Etude sur les pêcheries

L'étude des pêcheries de l'étang de Berre vise à mettre à jour les connaissances sur la pêche dans l'étang de Berre depuis les précédentes études réalisées en 2010. Financée par le GIPREB, cette mise à jour permettra également d'ouvrir l'étude à la pêche de loisir.

Le saviez-vous ?

La pêche artisanale pratiquée sur le territoire de l’étang de Berre est appelée pêche aux petits métiers.

C’est une pêche traditionnelle et sélective : chaque espèce de poisson est pêchée avec un type de filet spécifique. C’est la pêche d’un type de poisson qui est appelée un métier. Ainsi, chaque pêcheur pratiquera différents métiers en fonction de sa zone de pêche et de la saison : les métiers de l’anguille, de la sole, de la daurade, du loup, etc.

Contexte

Au début des années 1900, l’étang de Berre était considéré comme une mer intérieure très riche, notamment en poisson. L’importance économique de la pêche était considérable et près de 300 pêcheurs vivaient de la pêche de la muge, de l’anguille et du loup.

Après de nombreuses années de pollution due aux rejets des raffineries, la pêche a été interdite en 1957 jusqu’en 1994. Plusieurs études (Le Corre et Garcia en 1988 ; Bonhomme et Ruchon en 2011) sur la pêche professionnelle ont montré une diminution du nombre de pêcheurs professionnels. L’étude de 2011 avait montré que la pêche de l’étang de Berre se caractérisait par un nombre limité de métiers de pêche, principalement représenté par la capéchade à anguille. Elle se distingue des autres pêcheries lagunaires de Méditerranée française par l’utilisation des filets calés et encerclant. En 2008 et 2009, 35 pêcheurs professionnels étaient alors en activité sur l’étang de Berre.
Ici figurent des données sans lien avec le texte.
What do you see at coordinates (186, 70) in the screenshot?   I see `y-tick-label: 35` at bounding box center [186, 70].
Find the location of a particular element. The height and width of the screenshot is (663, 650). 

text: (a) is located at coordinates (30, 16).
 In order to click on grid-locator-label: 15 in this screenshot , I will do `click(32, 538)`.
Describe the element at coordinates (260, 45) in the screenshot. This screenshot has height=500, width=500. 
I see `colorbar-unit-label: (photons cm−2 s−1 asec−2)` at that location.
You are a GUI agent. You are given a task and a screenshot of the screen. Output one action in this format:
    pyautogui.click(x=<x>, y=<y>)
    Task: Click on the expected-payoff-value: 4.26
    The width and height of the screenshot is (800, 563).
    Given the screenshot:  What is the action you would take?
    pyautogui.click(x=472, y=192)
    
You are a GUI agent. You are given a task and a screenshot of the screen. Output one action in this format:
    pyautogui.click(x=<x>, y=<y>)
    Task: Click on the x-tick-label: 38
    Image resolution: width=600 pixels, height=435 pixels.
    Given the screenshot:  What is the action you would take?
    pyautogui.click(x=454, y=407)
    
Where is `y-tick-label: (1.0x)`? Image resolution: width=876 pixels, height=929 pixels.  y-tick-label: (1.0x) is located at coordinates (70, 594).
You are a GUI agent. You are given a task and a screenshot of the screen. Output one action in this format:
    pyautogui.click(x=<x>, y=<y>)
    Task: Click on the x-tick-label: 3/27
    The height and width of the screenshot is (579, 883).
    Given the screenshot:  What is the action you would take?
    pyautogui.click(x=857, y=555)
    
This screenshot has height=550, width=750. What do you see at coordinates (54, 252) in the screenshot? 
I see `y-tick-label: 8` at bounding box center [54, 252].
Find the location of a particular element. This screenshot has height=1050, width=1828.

Entre 2017 et 2018, une étude de 18 mois a été mise en oeuvre pour mettre à jour les connaissances sur la pêche professionnelle de l’étang et ouvrir également l’étude à la pêche de loisir, qui, dans certaines régions, est loin d’être négligeable (étude du Parc Marin de la Côte Bleue).

Généralité

La pêche dans l’étang de Berre est essentiellement représentée par trois métiers :

  • La pêche à l’anguille avec les capéchades ;
  • La pêche à la daurade et soles avec les filets calés ;
  • La pêche à la daurade et aux muges avec les filets encerclants ;

D’autres métiers, plus accessoires, sont également présents. Une diversification des métiers de pêche permet alors, en cas d’absence d’espèces cibles, de se replier vers d’autres espèces. Ainsi, la pêche aux cabassons (Atherina boyeri) à la senne de plage ou encore la pêche au loup (Dicentrarchus labrax) aux hameçons peuvent, à certaines saisons, pallier la diminution des anguilles ou daurades.

Les navires de pêche dans l’étang de Berre sont spécifiques à la pêche dans les étangs : de taille réduite (6.2 m en moyenne), de puissance moyenne (123 CV en moyenne) et équipé de roues hydraulique (70 % des navires) pour aider à la remontée des filets. Ces navires permettent de naviguer dans de faibles profondeurs en embarquant de lourds filets et lests. En 2018, 65 bateaux de pêche professionnels sont présents dans les 7 ports, et 2 autres viennent de ports extérieurs à l’étang (Port-de-Bouc). L’ensemble des navires montrent une activité au moins saisonnière dans l’étang, et la plupart des navires pêchent majoritairement dans l’étang de Berre.

A cela se rajoute la pêche aux coquillages : naissains de moules et palourdes, mais ne fait pas l’objet de l’étude.

Un pêcheur devant Martigues

Les captures

En partenariat avec le SIH et lors d’échantillonnages sur les ports de pêche lors des débarquements, une estimation des captures a pu être effectuée. Entre 2008 et 2015, un total de 1 877 débarquements ont été observés par des observateurs halieutiques. Sur cette période de 8 ans, les captures moyennes (estimées à partir des observations et des déclarations d’activités) sont de 138.6 tonnes d’anguilles, 117 tonnes de muges (toutes espèces), 36.5 tonnes de dorades et 19.5 tonnes de loups. Les autres espèces représentent moins de 4 tonnes.

L’essentiel des captures est vendu chez les mareyeurs (grossistes), mais la vente directe est tout de même présente dans certains ports.